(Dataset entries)
━━━━━━━━━━━━━━━━

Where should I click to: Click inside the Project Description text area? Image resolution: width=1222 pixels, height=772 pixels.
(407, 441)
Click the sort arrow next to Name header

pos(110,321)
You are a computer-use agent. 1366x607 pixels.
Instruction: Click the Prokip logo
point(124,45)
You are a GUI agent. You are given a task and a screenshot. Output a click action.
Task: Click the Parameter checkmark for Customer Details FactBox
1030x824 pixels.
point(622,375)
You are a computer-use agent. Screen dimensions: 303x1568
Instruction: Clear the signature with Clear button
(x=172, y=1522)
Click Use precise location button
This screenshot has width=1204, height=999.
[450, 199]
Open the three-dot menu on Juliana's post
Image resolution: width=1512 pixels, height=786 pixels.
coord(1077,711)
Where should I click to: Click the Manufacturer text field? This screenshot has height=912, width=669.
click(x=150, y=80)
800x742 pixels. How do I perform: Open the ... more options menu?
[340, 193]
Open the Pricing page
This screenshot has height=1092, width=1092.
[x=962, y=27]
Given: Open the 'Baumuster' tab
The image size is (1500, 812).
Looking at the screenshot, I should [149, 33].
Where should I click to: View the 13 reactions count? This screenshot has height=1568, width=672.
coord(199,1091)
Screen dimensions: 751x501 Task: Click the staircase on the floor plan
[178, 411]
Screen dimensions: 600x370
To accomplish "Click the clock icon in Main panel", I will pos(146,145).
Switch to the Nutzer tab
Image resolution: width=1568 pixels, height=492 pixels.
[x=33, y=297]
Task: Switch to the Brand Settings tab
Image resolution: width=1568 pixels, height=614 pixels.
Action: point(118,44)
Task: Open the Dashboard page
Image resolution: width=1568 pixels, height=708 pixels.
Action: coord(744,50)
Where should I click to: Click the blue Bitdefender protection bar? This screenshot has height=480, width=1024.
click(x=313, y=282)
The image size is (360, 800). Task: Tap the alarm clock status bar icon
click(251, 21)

━━━━━━━━━━━━━━━━

◆ **EXERCISE DETAILS**
Starting at the line in the records above that contains "Image resolution: width=1568 pixels, height=708", output every line up to and including the last one, with nothing added.

◆ **FINISHED TASK**
Image resolution: width=1568 pixels, height=708 pixels.
Action: coord(744,50)
Where should I click to: Click the blue Bitdefender protection bar? This screenshot has height=480, width=1024.
click(x=313, y=282)
The image size is (360, 800). Task: Tap the alarm clock status bar icon
click(251, 21)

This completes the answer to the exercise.